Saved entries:
Content starts

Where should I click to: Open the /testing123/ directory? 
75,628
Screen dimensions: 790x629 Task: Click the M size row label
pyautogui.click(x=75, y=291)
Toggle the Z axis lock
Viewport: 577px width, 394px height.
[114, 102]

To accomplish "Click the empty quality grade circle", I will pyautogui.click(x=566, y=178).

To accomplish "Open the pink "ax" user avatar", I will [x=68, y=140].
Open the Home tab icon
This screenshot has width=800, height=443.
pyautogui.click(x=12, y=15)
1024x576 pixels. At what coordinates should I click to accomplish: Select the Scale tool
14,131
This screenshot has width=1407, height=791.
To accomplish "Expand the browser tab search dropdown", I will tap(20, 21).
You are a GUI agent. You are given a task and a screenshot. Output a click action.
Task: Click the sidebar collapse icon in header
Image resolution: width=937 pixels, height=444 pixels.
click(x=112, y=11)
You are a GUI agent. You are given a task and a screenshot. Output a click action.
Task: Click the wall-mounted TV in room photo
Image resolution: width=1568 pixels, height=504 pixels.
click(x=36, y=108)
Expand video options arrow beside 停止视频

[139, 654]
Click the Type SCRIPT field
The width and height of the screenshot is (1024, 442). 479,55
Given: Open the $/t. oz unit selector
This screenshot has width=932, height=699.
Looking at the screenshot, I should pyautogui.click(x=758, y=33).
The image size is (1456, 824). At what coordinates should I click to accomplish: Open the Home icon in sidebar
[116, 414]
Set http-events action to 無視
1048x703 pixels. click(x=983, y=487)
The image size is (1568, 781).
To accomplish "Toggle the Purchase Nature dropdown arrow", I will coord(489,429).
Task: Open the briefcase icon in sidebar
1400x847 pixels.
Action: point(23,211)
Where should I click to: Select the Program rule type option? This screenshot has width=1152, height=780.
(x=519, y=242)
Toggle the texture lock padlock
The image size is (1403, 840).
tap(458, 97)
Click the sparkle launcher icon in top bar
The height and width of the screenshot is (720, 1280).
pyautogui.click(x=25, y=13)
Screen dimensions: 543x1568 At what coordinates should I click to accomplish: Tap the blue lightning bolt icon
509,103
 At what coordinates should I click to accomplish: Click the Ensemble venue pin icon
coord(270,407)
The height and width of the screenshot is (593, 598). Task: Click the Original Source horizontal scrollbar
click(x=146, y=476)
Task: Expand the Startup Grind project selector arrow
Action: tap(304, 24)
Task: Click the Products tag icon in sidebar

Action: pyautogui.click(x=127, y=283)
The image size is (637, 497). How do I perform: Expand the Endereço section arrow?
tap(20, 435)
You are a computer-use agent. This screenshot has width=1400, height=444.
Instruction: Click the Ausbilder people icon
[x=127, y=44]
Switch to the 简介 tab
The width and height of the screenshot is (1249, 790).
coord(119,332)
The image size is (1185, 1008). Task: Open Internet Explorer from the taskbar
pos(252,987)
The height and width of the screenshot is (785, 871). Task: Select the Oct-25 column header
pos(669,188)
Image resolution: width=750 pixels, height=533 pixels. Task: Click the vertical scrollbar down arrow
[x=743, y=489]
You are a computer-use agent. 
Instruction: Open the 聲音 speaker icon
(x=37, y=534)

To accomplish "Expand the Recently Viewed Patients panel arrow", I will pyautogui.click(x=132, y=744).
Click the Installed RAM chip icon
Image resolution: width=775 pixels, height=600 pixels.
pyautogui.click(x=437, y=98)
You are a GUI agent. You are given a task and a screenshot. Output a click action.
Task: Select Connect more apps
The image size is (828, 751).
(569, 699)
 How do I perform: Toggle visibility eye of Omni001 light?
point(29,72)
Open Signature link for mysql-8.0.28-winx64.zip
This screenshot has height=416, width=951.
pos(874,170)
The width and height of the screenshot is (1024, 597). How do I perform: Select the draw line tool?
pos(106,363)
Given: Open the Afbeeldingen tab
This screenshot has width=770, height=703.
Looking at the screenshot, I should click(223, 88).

Content ends

Task prompt: Copy, without any change, the lines above from the one containing "Given: Open the Afbeeldingen tab" to the end, both ends included. Add nothing else.

The answer:
Given: Open the Afbeeldingen tab
This screenshot has width=770, height=703.
Looking at the screenshot, I should click(223, 88).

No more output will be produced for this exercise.